Steel gets its biggest building boost from commercial construction, which is lagging residential construction, the financial analyst said. Without demand from the construction sector, domestic mills have been muddling along at capacity rates just above 70 percent, sources noted. Raw steel production in September hit 70.4 percent, its lowest point of 2012, according to data from the American Iron and Steel Institute.

It is unlikely the utilization rate will change much in 2013, according to Charles Bradford, president of New York-based Bradford Research Inc. He noted that with the former RG Steel LLC out of the mix--the Sparrows Point, Md.-based steelmaker filed for bankruptcy protection in 2012 and is no longer operating--the overall industry rate will tick up “a little bit, but not by much.”

Sources agreed that it will take a construction rebound to push operating rates higher, but not everyone in the steel industry is convinced a construction rebound is on the horizon for the second half of 2013, or even early in 2014.

“I’ve been hearing that for years,” the flat-rolled distributor source said, noting that the steel industry has been hoping for a rebound every year since the economic crisis.

“I’m looking at a tough row to hoe here,” said a source at a distributor who specializes in coated materials for the construction sector.

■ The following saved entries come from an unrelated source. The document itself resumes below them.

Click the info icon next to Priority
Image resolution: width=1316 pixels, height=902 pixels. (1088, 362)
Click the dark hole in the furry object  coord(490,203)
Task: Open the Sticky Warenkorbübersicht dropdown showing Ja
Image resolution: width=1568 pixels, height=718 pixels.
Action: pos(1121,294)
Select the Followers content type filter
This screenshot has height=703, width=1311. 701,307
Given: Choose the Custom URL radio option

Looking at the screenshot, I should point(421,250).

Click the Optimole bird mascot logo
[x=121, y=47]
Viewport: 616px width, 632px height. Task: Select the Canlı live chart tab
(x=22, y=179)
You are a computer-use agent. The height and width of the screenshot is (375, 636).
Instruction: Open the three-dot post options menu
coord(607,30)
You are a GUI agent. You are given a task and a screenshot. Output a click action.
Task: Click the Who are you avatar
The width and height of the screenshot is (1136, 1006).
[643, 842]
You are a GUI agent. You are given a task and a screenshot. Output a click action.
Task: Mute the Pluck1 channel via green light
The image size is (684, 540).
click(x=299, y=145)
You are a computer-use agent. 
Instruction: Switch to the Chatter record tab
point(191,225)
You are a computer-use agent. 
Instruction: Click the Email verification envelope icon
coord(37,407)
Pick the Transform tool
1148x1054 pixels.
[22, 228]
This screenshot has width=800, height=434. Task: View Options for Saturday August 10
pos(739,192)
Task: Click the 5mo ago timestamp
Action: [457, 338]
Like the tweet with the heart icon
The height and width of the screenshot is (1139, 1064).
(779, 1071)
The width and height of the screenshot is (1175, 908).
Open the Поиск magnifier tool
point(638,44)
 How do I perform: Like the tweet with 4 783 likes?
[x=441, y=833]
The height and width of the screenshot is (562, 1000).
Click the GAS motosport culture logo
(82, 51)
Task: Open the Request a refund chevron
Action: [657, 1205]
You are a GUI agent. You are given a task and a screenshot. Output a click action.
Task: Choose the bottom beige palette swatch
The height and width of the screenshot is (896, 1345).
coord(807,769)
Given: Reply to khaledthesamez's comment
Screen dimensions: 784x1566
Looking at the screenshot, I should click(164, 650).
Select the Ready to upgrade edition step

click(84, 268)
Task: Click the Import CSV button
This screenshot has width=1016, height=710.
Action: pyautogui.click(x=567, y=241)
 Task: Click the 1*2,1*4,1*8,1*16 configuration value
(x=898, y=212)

Other major steel consumers, such as heavy machinery producers that are major consumers of heavy steel products, including plate, have dimmed their outlooks. For example, mill sources pointed to concern over Caterpillar Inc.’s more-pessimistic outlook for 2013.

And amid the uncertainty over demand and business conditions, sources agreed that sustained pricing volatility is not going anywhere in 2013.

A strengthening in flat-rolled steel prices toward the end of 2012 likely will start to dwindle halfway through the first quarter of 2013, steel buyers said.

“January and February look strong,” the first sheet distributor said, noting that he expects raw material costs to continue to support steel products pricing for at least the first couple of months of 2013.

“Mark my words, come February the bottom will fall out,” a second flat-rolled distributor source said.

Some noted that the uptick in pricing for flat-rolled products came thanks to a series of price increase announcements rather than any change in supply-demand fundamentals.

“This masks the real situation relative to demand,” the coated materials distributor source said. “We get caught up in these short-term spikes ... (but) we’ve got an overcapacity situation.”

What will happen beyond the first quarter in terms of pricing strength remains to be seen. “It’s month-to-month,” a second plate and sheet distributor source said.

Regardless of the uncertainty, one thing is certain: Steel market players are managing their expectations of any growth in steel demand in 2013. “Overall, our expectations are that (2013) will be in line (with 2012),” a third mill source said.